Keeping every word intact, reproduce all of the records.

> _DATA_
=-=-=
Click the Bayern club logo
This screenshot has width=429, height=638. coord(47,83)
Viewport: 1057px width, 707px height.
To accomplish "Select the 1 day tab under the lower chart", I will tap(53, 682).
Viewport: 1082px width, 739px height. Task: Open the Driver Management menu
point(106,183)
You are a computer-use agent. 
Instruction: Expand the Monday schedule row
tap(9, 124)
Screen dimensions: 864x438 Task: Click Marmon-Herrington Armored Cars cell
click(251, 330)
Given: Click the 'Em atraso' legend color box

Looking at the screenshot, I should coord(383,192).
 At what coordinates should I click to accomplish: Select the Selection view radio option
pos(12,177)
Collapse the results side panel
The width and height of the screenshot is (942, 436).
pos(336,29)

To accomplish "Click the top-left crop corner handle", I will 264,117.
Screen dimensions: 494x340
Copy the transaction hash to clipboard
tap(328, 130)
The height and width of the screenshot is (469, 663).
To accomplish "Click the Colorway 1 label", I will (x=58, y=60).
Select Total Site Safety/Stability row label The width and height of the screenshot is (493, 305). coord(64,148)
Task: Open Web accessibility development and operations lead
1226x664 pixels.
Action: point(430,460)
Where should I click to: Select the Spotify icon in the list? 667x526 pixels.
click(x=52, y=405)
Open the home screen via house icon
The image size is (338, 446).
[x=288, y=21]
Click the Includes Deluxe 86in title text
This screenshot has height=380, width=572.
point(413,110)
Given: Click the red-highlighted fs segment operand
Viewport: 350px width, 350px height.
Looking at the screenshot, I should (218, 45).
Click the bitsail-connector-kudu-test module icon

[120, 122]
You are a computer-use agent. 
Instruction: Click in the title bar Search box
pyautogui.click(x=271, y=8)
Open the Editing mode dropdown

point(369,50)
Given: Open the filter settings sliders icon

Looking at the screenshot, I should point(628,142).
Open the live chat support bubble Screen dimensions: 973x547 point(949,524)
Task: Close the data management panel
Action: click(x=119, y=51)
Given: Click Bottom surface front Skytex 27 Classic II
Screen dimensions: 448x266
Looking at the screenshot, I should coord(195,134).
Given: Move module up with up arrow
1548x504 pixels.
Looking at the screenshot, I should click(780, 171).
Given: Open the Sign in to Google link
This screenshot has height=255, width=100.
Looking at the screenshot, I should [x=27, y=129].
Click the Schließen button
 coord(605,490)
=-=-=
> _REPLY TO THE TASK_
Click the Bayern club logo
This screenshot has width=429, height=638. coord(47,83)
Viewport: 1057px width, 707px height.
To accomplish "Select the 1 day tab under the lower chart", I will tap(53, 682).
Viewport: 1082px width, 739px height. Task: Open the Driver Management menu
point(106,183)
You are a computer-use agent. 
Instruction: Expand the Monday schedule row
tap(9, 124)
Screen dimensions: 864x438 Task: Click Marmon-Herrington Armored Cars cell
click(251, 330)
Given: Click the 'Em atraso' legend color box

Looking at the screenshot, I should coord(383,192).
 At what coordinates should I click to accomplish: Select the Selection view radio option
pos(12,177)
Collapse the results side panel
The width and height of the screenshot is (942, 436).
pos(336,29)

To accomplish "Click the top-left crop corner handle", I will 264,117.
Screen dimensions: 494x340
Copy the transaction hash to clipboard
tap(328, 130)
The height and width of the screenshot is (469, 663).
To accomplish "Click the Colorway 1 label", I will (x=58, y=60).
Select Total Site Safety/Stability row label The width and height of the screenshot is (493, 305). coord(64,148)
Task: Open Web accessibility development and operations lead
1226x664 pixels.
Action: point(430,460)
Where should I click to: Select the Spotify icon in the list? 667x526 pixels.
click(x=52, y=405)
Open the home screen via house icon
The image size is (338, 446).
[x=288, y=21]
Click the Includes Deluxe 86in title text
This screenshot has height=380, width=572.
point(413,110)
Given: Click the red-highlighted fs segment operand
Viewport: 350px width, 350px height.
Looking at the screenshot, I should (218, 45).
Click the bitsail-connector-kudu-test module icon

[120, 122]
You are a computer-use agent. 
Instruction: Click in the title bar Search box
pyautogui.click(x=271, y=8)
Open the Editing mode dropdown

point(369,50)
Given: Open the filter settings sliders icon

Looking at the screenshot, I should point(628,142).
Open the live chat support bubble Screen dimensions: 973x547 point(949,524)
Task: Close the data management panel
Action: click(x=119, y=51)
Given: Click Bottom surface front Skytex 27 Classic II
Screen dimensions: 448x266
Looking at the screenshot, I should coord(195,134).
Given: Move module up with up arrow
1548x504 pixels.
Looking at the screenshot, I should click(780, 171).
Given: Open the Sign in to Google link
This screenshot has height=255, width=100.
Looking at the screenshot, I should [x=27, y=129].
Click the Schließen button
 coord(605,490)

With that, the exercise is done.